# Bausteinordner vermisst?



## vladi (9 Juli 2007)

Hallo Leute,

bei uns im Fundbüro wurde ein Bausteinordner abgegeben. Vielleicht hat es einer von euch verloren. Für ein geringer Finderlohn würde ich da helfen.

Gruss: Vladi


----------



## Ralle (9 Juli 2007)

Ich lach mich schlapp, da wird Markus sich ja freuen !


----------



## vladi (9 Juli 2007)

*Freude pur*

Na dass hoffe ich doch.. 

Vladi


----------



## vollmi (9 Juli 2007)

Ich hab einen Bausteinordner gefunden:






Ich wollte ihn auch gleich ausschneiden und hier einfügen, leider hat die Putzfrau meine Schere geklaut.

mfG René


----------



## Markus (9 Juli 2007)

smilies sagen mehr als 1000 worte...

:sb4:


----------



## argv_user (9 Juli 2007)

Die Welt ist voller Spötter


----------



## Lipperlandstern (9 Juli 2007)

wer den Schaden hat,  spottet jeder Beschreibung   


Alles wird gut.... ganz sicher


----------



## Zefix (10 Juli 2007)

:s22:   Ich lach mich weg


----------



## Onkel Dagobert (14 Juli 2007)

Hallo vladi,



vladi schrieb:


> ..bei uns im Fundbüro wurde ein Bausteinordner abgegeben...


Lach' du nur, dich trifft es vielleicht schon morgen  ! Die Kinnlade wird dir absacken bis zu den Knöcheln.


Gruß, Onkel


----------



## Ralle (14 Juli 2007)

Onkel Dagobert schrieb:


> Hallo vladi,
> 
> Lach' du nur, dich trifft es vielleicht schon morgen  ! Die Kinnlade wird dir absacken bis zu den Knöcheln.
> 
> ...



He Onkel, dafür gibt es sogar ein Smiley :sm6:


----------



## nade (14 Juli 2007)

Heeeeee wo sind meine LEGO´s abgeblieben. 
Und irgentwo fehlt der Azubi der sie sortieren soll auch noch... Frechheit!
Rück sie wieder raus.


----------



## vladi (15 Juli 2007)

*Ne, neee...*

Hi Onkel,


Onkel Dagobert schrieb:


> Hallo vladi,
> 
> Lach' du nur, dich trifft es vielleicht schon morgen  ! Die Kinnlade wird dir absacken bis zu den Knöcheln.
> Gruß, Onkel


vielleicht hat mich sowas schon getroffen.. 
Und was Sicherungen anbelangt, da bin ich jatzt Fuchs; innerhalb von 45 Min. nach HD Crash kriege ich mein Laptop wieder flott(Images). Abgesehen davon habe ich 3 Partitionen mit OS drauf, und VMWare. 

Vladi


----------



## Markus (15 Juli 2007)

vladi schrieb:


> Hi Onkel,
> 
> vielleicht hat mich sowas schon getroffen..
> Und was Sicherungen anbelangt, da bin ich jatzt Fuchs; innerhalb von 45 Min. nach HD Crash kriege ich mein Laptop wieder flott(Images). Abgesehen davon habe ich 3 Partitionen mit OS drauf, und VMWare.
> ...

• [Aufgabenstellung]: Kopierst du aus dem Forenthread über den Bausteinordner wortgetreu den Abschnitt, der bei „## nade (14“ anfängt und bei „vladi (15 Juli 2007)“ aufhört? Stütze dich dabei allein auf den Forenthread.

• [Vorgegebene Daten]:
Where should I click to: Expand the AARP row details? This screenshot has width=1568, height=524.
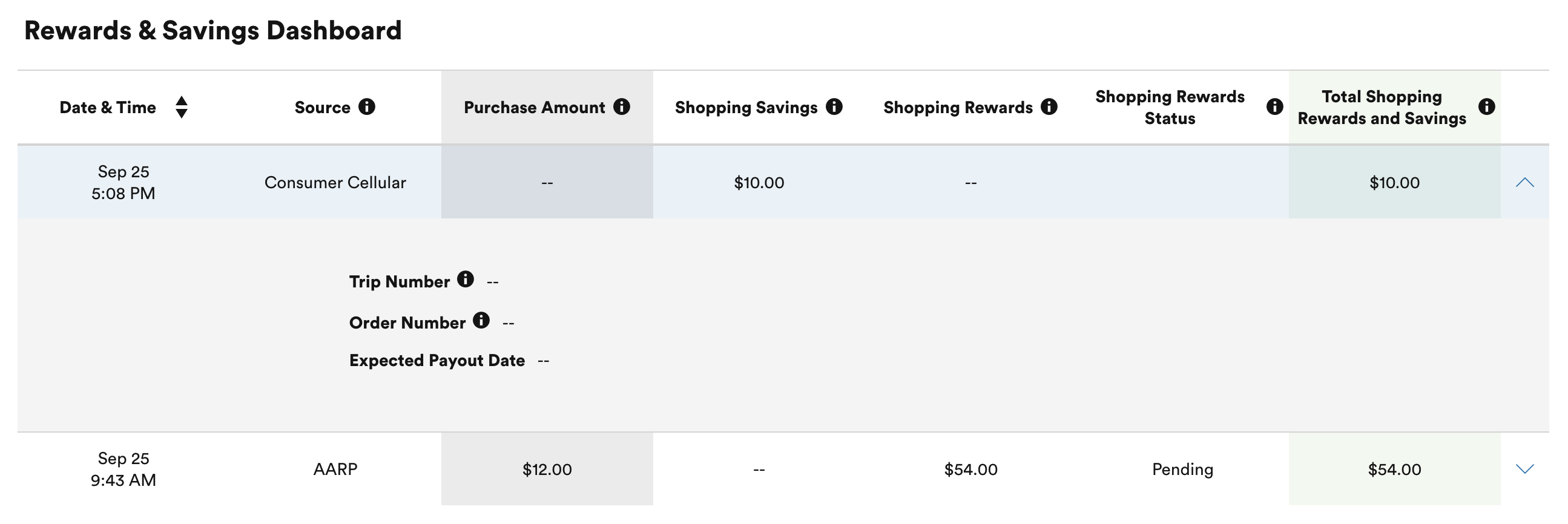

• [Lösung]:
## nade (14 Juli 2007)

Heeeeee wo sind meine LEGO´s abgeblieben. 
Und irgentwo fehlt der Azubi der sie sortieren soll auch noch... Frechheit!
Rück sie wieder raus.


----------



## vladi (15 Juli 2007)